++++ Material for this task

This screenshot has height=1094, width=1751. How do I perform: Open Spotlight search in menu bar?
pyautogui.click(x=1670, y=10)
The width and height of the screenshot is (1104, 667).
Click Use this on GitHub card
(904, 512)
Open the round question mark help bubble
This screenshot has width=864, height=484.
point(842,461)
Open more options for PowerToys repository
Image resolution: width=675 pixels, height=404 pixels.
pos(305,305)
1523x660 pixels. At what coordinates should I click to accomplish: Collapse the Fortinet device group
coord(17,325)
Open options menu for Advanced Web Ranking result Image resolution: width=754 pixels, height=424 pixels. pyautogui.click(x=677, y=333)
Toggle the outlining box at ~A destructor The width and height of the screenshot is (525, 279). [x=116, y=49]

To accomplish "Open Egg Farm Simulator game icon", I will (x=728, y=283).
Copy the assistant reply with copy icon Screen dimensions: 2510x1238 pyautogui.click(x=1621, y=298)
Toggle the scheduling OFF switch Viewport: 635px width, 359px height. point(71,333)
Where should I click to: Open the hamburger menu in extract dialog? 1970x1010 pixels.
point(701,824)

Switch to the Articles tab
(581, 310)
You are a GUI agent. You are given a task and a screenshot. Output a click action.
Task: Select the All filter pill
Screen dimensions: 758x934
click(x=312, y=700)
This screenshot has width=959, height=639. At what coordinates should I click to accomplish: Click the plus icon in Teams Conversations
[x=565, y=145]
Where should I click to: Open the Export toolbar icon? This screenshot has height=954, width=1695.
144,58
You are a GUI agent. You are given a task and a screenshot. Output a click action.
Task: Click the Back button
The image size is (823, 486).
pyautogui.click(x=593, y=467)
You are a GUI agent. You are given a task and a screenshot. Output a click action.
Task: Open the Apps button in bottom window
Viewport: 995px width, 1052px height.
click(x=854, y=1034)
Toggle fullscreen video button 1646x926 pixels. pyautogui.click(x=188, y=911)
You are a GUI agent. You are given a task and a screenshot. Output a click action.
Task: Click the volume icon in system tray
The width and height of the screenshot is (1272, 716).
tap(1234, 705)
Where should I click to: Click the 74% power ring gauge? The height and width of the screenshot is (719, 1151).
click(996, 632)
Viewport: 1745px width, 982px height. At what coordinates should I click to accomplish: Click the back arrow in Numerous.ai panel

++++++++

* Exercise goal *
Nothing in the listing should be left out; repeat it exactly.

* Answer *
This screenshot has height=1094, width=1751. How do I perform: Open Spotlight search in menu bar?
pyautogui.click(x=1670, y=10)
The width and height of the screenshot is (1104, 667).
Click Use this on GitHub card
(904, 512)
Open the round question mark help bubble
This screenshot has width=864, height=484.
point(842,461)
Open more options for PowerToys repository
Image resolution: width=675 pixels, height=404 pixels.
pos(305,305)
1523x660 pixels. At what coordinates should I click to accomplish: Collapse the Fortinet device group
coord(17,325)
Open options menu for Advanced Web Ranking result Image resolution: width=754 pixels, height=424 pixels. pyautogui.click(x=677, y=333)
Toggle the outlining box at ~A destructor The width and height of the screenshot is (525, 279). [x=116, y=49]

To accomplish "Open Egg Farm Simulator game icon", I will (x=728, y=283).
Copy the assistant reply with copy icon Screen dimensions: 2510x1238 pyautogui.click(x=1621, y=298)
Toggle the scheduling OFF switch Viewport: 635px width, 359px height. point(71,333)
Where should I click to: Open the hamburger menu in extract dialog? 1970x1010 pixels.
point(701,824)

Switch to the Articles tab
(581, 310)
You are a GUI agent. You are given a task and a screenshot. Output a click action.
Task: Select the All filter pill
Screen dimensions: 758x934
click(x=312, y=700)
This screenshot has width=959, height=639. At what coordinates should I click to accomplish: Click the plus icon in Teams Conversations
[x=565, y=145]
Where should I click to: Open the Export toolbar icon? This screenshot has height=954, width=1695.
144,58
You are a GUI agent. You are given a task and a screenshot. Output a click action.
Task: Click the Back button
The image size is (823, 486).
pyautogui.click(x=593, y=467)
You are a GUI agent. You are given a task and a screenshot. Output a click action.
Task: Open the Apps button in bottom window
Viewport: 995px width, 1052px height.
click(x=854, y=1034)
Toggle fullscreen video button 1646x926 pixels. pyautogui.click(x=188, y=911)
You are a GUI agent. You are given a task and a screenshot. Output a click action.
Task: Click the volume icon in system tray
The width and height of the screenshot is (1272, 716).
tap(1234, 705)
Where should I click to: Click the 74% power ring gauge? The height and width of the screenshot is (719, 1151).
click(996, 632)
Viewport: 1745px width, 982px height. At what coordinates should I click to accomplish: Click the back arrow in Numerous.ai panel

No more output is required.